Wednesday, May 26, 2010


I'm sorry, but my mind's still on the Shipyard — and on all the different shapes and forces and issues of scale and purpose and work that go on there. Just think of all the geometry (and other sorts of math) represented.

I hadn't thought about geometry in the longest time, but I was struggling with an old desk drawer the other day, trying to reach something way in back, this being an overstuffed and very messy drawer. There were so many papers stored — crammed — within it making things difficult that I started pulling them out, one by one, trying not to tear them in the process, in hopes that the drawer would slide more easily, thus enabling me to find what I was looking for ... what a concept!! Among other things, I pulled out an old report card. One of mine, not one of my kids'. It was from ninth grade (yes, I've had this desk a long time), and it was all crunched up like an accordian by virtue of being stuck — jammed — in a tight spot for so long in those far recesses in the back of the drawer.

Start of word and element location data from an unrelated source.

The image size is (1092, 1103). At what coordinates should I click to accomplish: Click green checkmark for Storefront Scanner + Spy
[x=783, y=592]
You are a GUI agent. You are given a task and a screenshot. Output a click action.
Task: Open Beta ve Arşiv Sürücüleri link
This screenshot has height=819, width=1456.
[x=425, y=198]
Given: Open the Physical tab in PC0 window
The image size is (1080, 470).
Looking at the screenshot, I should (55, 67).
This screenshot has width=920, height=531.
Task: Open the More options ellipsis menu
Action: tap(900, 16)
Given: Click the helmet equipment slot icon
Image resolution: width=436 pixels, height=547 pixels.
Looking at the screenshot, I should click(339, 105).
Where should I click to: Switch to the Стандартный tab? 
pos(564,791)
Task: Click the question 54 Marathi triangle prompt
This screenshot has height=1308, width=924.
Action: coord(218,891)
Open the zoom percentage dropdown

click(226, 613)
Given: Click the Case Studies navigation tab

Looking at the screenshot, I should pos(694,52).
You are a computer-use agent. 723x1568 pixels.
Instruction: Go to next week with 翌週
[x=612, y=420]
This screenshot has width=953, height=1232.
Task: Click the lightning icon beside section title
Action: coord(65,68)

Here's the point (a pointless one, a surprising one, a circuitous one, but perhaps the reason I was struck by all those shapes at the Shipyard): I got an "A" in geometry.

I actually remember ninth-grade geometry: the location of my desk (right in the middle); shapes and proofs and solving stuff about triangles (so satisfying, logical, purposeful); a few specific classmates (frozen in time); even what I was wearing, because we all wore the same thing every day (straight-leg Levi cords and topsiders) ...

But back to Newport (where topsiders still reign supreme): A friend once told me — when we were walking somewhere within sight of the Newport Bridge, meaning we could have been nearly anywhere in town — that she'd heard the bridge's cables form a perfect parabola. In checking that out, and discovering lots about bridge design but not the precise/concise bit of information I was searching for, meanwhile wondering if there's any such thing as an imperfect parabola, also realizing that parabolas fall under the aegis of trigonometry (11th grade??) rather than geometry, I remembered another loose-end pertaining to shapes that I'd been wondering about a few days ago: What is that golden shape/flag/thing on top of Trinity Church??

The answer has nothing to do with geometry or trigonometry, though it does have a tangentially mathematical sound to it: it's a bishop's mitre, not uncommon as weathervane-shapes go (or went) in the days of the British Empire. When Trinity was built, with its "wedding cake" steeple and its "wine glass" pulpit, and that very weathervane I see every day was affixed on top, Newport was part of the British Empire — an obvious fact that nonetheless blows my mind.